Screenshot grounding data

+ + + + +

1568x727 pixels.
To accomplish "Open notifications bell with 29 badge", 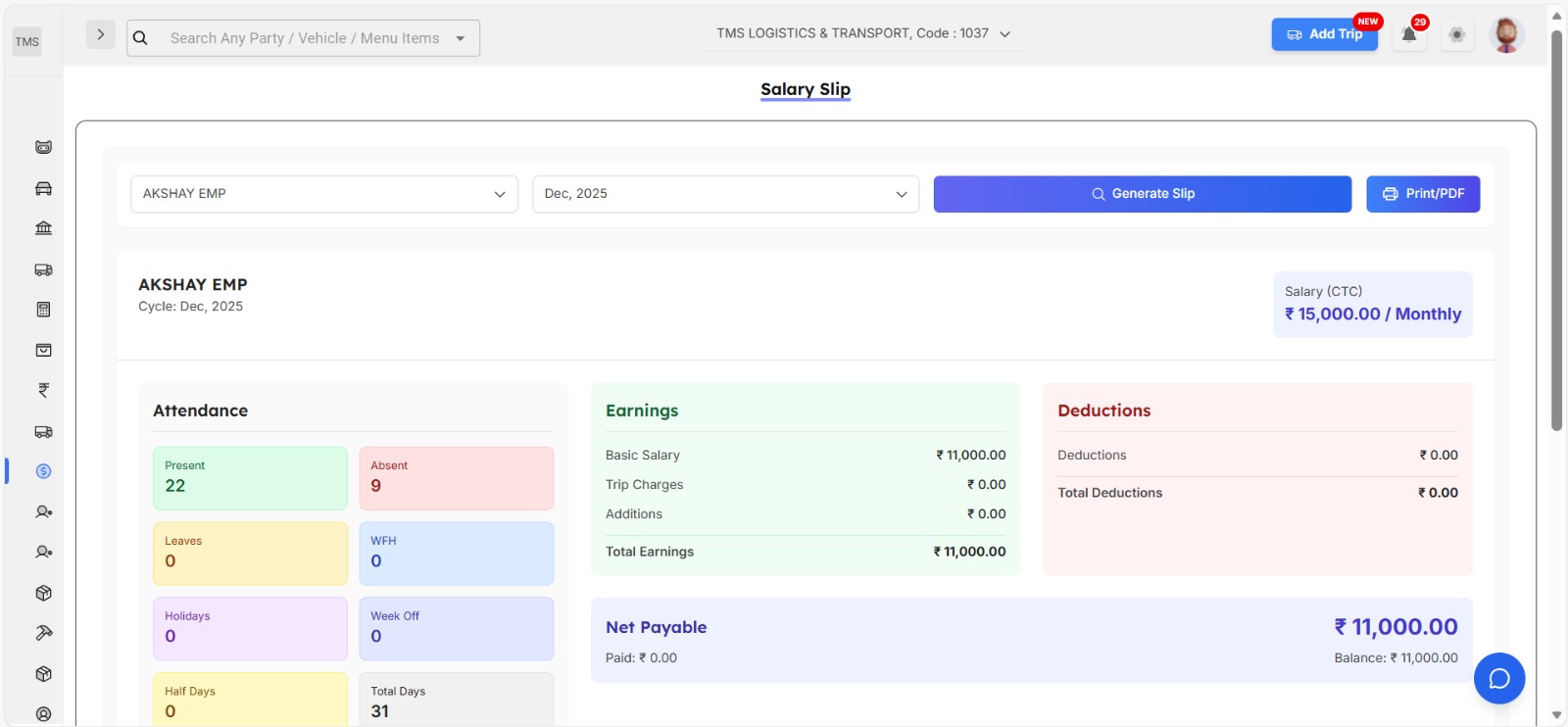I will coord(1408,35).
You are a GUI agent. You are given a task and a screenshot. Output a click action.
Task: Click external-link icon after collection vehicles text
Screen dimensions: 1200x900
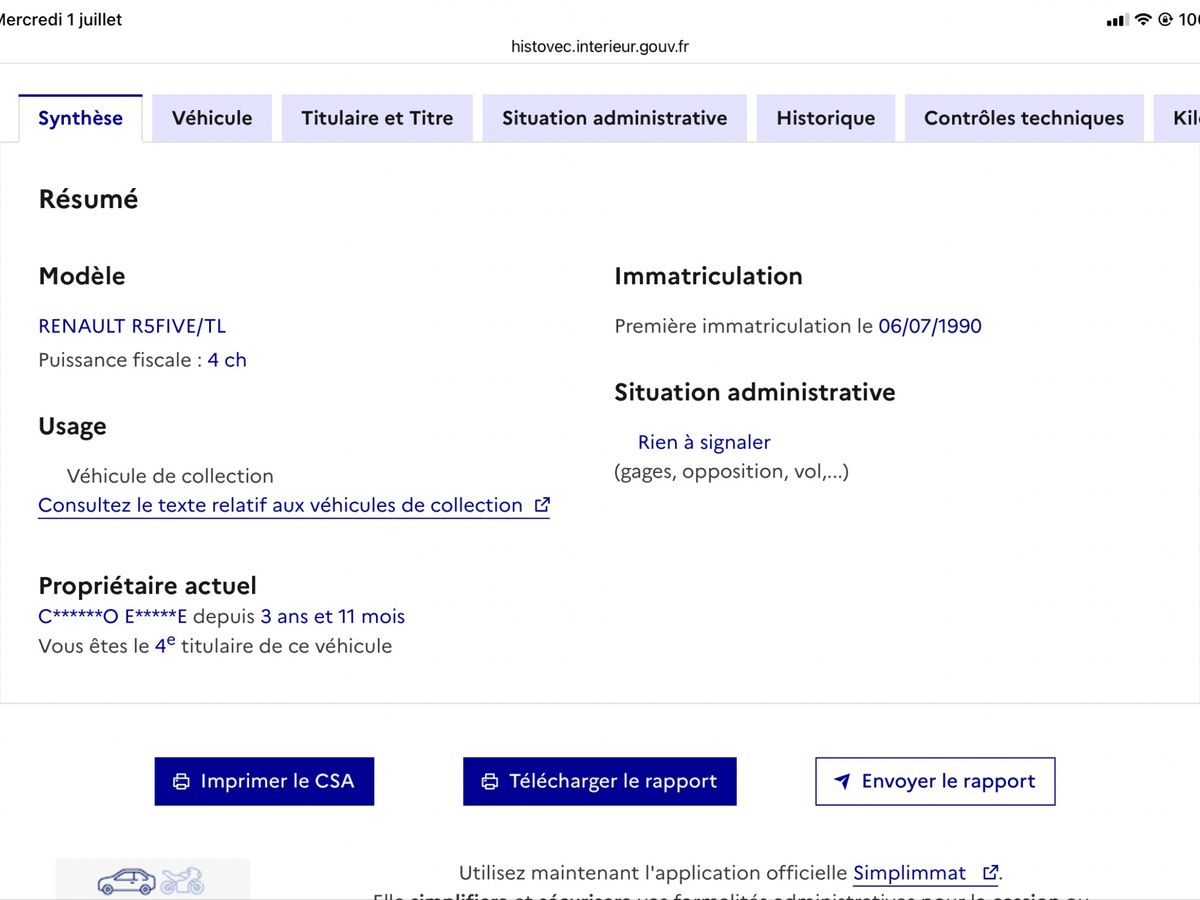pyautogui.click(x=542, y=505)
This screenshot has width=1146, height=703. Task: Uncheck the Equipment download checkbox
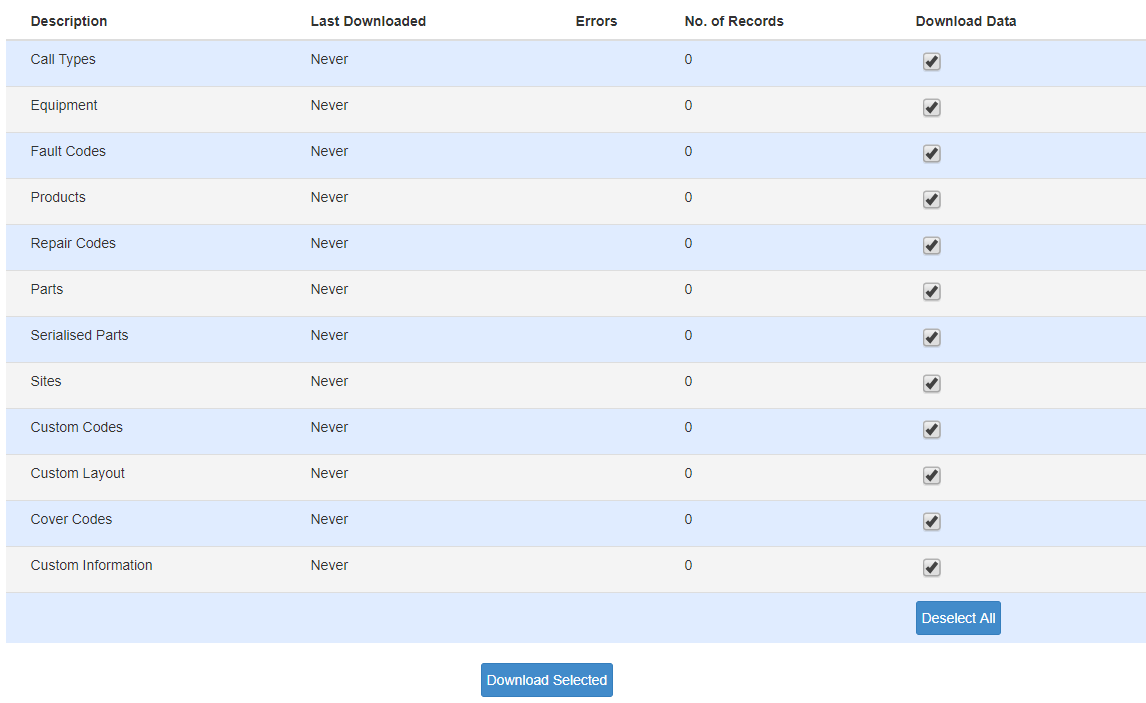point(931,108)
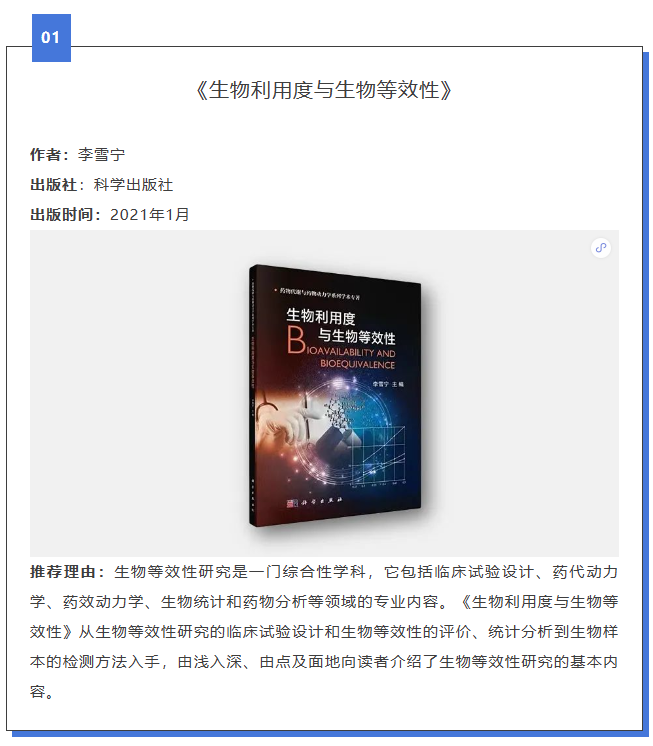Click the publication date 2021年1月
The height and width of the screenshot is (746, 653).
coord(149,215)
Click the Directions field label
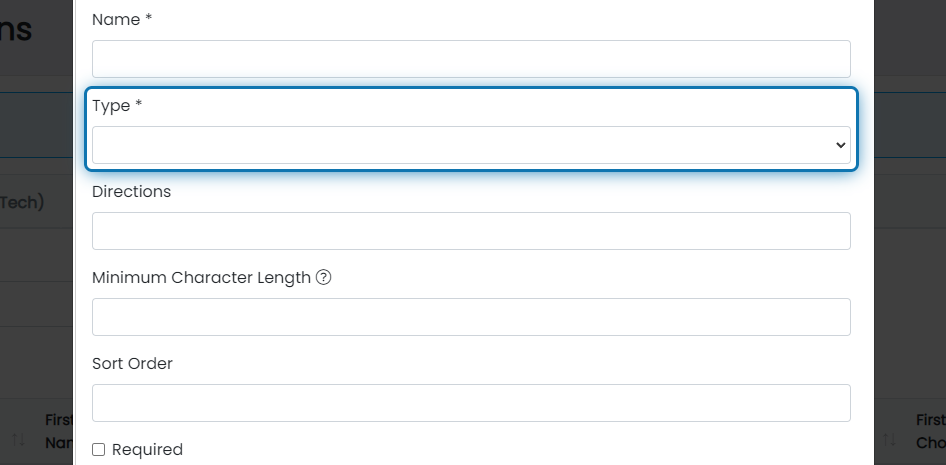 point(132,192)
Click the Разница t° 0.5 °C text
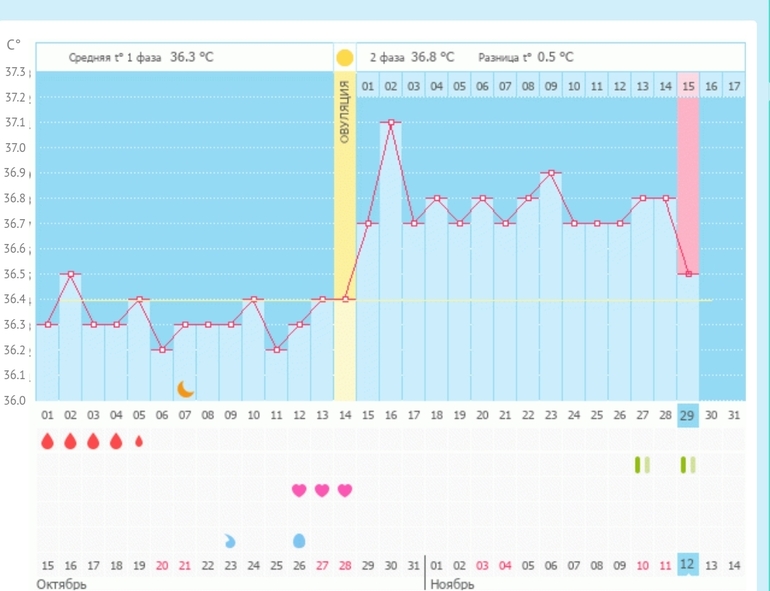The height and width of the screenshot is (591, 770). [x=526, y=58]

+ + + + +

## [THE TASK]
Retype the lines exactly. Begin at the one that holds "You are a GUI", stop at the last line of the entries above, and drop the pictures.

## [OUTPUT OF THE TASK]
You are a GUI agent. You are given a task and a screenshot. Output a click action.
Task: Click external-link icon after collection vehicles text
Screen dimensions: 1200x900
pyautogui.click(x=542, y=505)
This screenshot has width=1146, height=703. Task: Uncheck the Equipment download checkbox
point(931,108)
Click the publication date 2021年1月
The height and width of the screenshot is (746, 653).
coord(149,215)
Click the Directions field label
 point(132,192)
Click the Разница t° 0.5 °C text
The height and width of the screenshot is (591, 770). [x=526, y=58]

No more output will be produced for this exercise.